Cushon;- a pension for a better world?

Cushon claims  to be Britain and possibly the world’s first Net Zero pension scheme. So far, this is because they buy carbon offsets to mitigate the damage done by other investments. This was not sustainable , in the long term it will not be credible and it is certainly not commercial. Cushon needed a default fund reset.

It has introduced that re-set in the launch of its new default fund

Last week I challenged Cushon to tell me how the re- launch of its default fund could deliver good outcomes within the charge cap and demonstrate it is a pension for a particular environmental and social purpose.

This week can publish the outcomes of  conversations with Cushon and its investment strategist Julius Pursaill. I am aware that several other workplace pensions are giving their default funds a thorough makeover, to meet self-imposed targets. I will be happy to write about what they are up to  as well. I want to promote better practice because we are a long way from stopping global warming, sorting our housing crisis , funding innovation and creating the conditions for a “better world”.

What is Cushon up to?

Cushon has re-launched its default fund, the fund that more than 95% of its savers use to build up a pot to provide themselves with a pension.

The Cushon default fund growth phase has three “sleeves” –

  1. listed equities 75%,
  2. listed bonds 10%
  3. private markets 15%.

So this is a broadly diversified global equity portfolio with a significant climate and ESG tilt to it.

The purpose of the pension is to maximise member outcomes through a net-zero approach to investment. If offers savers two sources of value – return and impact.

Where’s  value to come from?

Value is created in two ways, the fund is intended to deliver good long term outcomes in a way that reduces risk to the planet (mainly climate risk but also social risks and risks from bad corporate governance).

The listed bonds use active (investment grade) impact strategies. There are two bond portfolios, the climate impact is addressed  through a concentrated active portfolio supporting companies that are tackling climate change. The  social and climate impact is addressed through  a second concentrated active portfolio which has a broader set of impact objectives.
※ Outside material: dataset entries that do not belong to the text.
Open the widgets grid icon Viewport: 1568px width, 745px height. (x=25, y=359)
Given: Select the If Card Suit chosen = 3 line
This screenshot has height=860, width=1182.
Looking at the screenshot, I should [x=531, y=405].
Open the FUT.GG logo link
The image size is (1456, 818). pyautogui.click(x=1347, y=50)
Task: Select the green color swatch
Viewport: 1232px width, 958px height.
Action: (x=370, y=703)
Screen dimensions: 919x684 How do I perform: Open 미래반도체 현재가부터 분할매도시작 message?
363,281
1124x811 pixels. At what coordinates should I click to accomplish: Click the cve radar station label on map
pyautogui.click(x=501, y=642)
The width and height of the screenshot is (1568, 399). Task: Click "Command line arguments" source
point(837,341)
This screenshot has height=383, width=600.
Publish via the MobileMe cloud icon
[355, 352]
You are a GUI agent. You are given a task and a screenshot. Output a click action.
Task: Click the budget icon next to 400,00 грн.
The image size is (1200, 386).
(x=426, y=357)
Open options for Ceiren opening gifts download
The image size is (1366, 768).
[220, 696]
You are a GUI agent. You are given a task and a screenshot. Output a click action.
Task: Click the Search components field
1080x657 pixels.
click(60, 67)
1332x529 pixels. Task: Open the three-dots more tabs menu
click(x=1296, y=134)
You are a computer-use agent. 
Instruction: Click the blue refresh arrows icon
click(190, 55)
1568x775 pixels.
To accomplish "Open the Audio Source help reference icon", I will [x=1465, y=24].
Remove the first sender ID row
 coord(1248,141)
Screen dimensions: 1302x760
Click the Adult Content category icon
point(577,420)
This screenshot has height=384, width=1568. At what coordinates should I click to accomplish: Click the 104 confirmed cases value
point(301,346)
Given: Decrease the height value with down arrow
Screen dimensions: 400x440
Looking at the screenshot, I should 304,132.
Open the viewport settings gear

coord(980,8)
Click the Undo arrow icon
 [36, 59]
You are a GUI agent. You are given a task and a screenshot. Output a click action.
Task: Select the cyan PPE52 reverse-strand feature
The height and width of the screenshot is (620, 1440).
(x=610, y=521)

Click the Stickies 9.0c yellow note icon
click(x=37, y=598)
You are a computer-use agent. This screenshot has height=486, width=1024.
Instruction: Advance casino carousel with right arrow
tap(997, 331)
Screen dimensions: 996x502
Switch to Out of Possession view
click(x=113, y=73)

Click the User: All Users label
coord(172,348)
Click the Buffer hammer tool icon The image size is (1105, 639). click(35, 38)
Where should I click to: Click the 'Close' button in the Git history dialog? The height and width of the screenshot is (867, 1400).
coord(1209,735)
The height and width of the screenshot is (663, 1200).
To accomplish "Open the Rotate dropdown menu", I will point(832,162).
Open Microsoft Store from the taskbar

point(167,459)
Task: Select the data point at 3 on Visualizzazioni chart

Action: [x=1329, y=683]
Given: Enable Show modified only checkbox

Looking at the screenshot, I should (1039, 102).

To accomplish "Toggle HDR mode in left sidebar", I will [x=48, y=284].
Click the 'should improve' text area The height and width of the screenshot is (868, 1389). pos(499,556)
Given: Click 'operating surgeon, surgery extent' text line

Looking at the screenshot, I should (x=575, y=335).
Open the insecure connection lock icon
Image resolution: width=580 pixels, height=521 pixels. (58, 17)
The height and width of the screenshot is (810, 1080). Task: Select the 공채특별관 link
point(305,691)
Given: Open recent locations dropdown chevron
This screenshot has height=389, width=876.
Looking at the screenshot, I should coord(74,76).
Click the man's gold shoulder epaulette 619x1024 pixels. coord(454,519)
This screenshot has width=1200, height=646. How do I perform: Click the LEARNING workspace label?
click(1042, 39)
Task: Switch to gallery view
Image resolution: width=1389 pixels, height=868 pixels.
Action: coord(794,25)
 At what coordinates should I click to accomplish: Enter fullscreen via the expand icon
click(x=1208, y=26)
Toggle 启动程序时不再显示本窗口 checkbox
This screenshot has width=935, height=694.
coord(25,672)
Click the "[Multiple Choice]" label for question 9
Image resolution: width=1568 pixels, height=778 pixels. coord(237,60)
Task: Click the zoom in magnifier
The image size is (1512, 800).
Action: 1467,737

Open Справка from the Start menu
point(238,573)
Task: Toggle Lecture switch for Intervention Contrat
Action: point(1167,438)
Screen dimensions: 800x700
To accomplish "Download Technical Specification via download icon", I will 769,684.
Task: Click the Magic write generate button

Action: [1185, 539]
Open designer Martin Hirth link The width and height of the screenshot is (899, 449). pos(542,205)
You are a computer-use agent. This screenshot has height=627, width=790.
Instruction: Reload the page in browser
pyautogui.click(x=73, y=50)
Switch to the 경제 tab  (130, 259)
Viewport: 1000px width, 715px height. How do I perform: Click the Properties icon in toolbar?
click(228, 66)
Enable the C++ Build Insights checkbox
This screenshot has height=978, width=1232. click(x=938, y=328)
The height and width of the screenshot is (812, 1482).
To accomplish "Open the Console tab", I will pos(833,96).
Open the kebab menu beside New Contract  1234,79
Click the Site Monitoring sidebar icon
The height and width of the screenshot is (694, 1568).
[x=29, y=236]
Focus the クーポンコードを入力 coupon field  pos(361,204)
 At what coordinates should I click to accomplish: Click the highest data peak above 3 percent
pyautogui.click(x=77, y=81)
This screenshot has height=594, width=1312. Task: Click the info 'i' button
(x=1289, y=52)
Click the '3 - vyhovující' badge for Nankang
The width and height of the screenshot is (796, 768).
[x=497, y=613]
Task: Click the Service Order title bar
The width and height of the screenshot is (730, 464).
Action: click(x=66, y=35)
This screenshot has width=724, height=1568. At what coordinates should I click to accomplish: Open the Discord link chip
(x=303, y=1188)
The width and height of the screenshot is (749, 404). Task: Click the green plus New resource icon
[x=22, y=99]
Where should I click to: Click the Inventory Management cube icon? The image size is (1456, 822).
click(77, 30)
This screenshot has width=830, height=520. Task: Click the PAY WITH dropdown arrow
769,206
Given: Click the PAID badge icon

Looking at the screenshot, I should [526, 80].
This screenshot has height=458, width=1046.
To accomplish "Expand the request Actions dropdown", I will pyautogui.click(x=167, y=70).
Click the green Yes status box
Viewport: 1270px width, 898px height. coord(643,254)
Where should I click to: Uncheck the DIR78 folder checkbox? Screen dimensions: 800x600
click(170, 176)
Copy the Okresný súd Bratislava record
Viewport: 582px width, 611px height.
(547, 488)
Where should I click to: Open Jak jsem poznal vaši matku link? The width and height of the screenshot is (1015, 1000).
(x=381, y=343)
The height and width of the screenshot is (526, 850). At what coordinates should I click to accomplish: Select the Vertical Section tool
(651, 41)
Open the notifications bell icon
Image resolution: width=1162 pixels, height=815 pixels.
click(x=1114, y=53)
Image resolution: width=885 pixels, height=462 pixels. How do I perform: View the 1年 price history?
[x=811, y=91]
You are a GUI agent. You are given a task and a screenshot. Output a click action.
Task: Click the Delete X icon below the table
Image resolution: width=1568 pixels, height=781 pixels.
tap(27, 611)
The global listed equities are smart beta. The index is a custom Cushon index.
The index delivers a 60% immediate reduction in financed carbon emissions (CO2e). In addition, using forward looking metrics, the index tilts towards green companies and away from brown companies.  It  delivers better alignment with the UN Sustainable Development Goals than the standard global index. So it adds a social impact dimension and broad ESG integration into the strategy.

The private markets sleeve is multi asset –  though large allocations to private equity, private debt, property and forestry. It’s designed to provide diversification, return and impact. It has a significant climate focus – investments include wind farms, solar farms and  battery technology . It isn’t exclusively climate focused, because it (like the second bond mandate) has a broader set of impact objectives, which include social housing.

How does it address  challenge that it may be  buying into over-priced assets

Cushon tells me that the whole portfolio is designed to produce market leading risk adjusted returns (and a lot of climate and broader social impact risks). Its design means it’s sensitive to the way the market prices climate and other impact assets .  It reduces exposure to the downside of climate change by underweighting or excluding companies that are likely to be hit hard by transition.

Julius Pursaill explains

If you believe that climate and other ESG risks are fully priced by the market already, then this portfolio won’t deliver any excess return. Cushon doesn’t believe the market has fully priced these risks. Cushon thinks it should therefore deliver excess return.

How do the investment costs compare ?

The exposure to liquid equities is  delivered through TrueIndex.  On this portion of the portfolio, Cushon picks up all transaction costs, so the members get the full index return, with no tracking error. As listed equities comprise the majority of the portfolio , this is signficant and welcome.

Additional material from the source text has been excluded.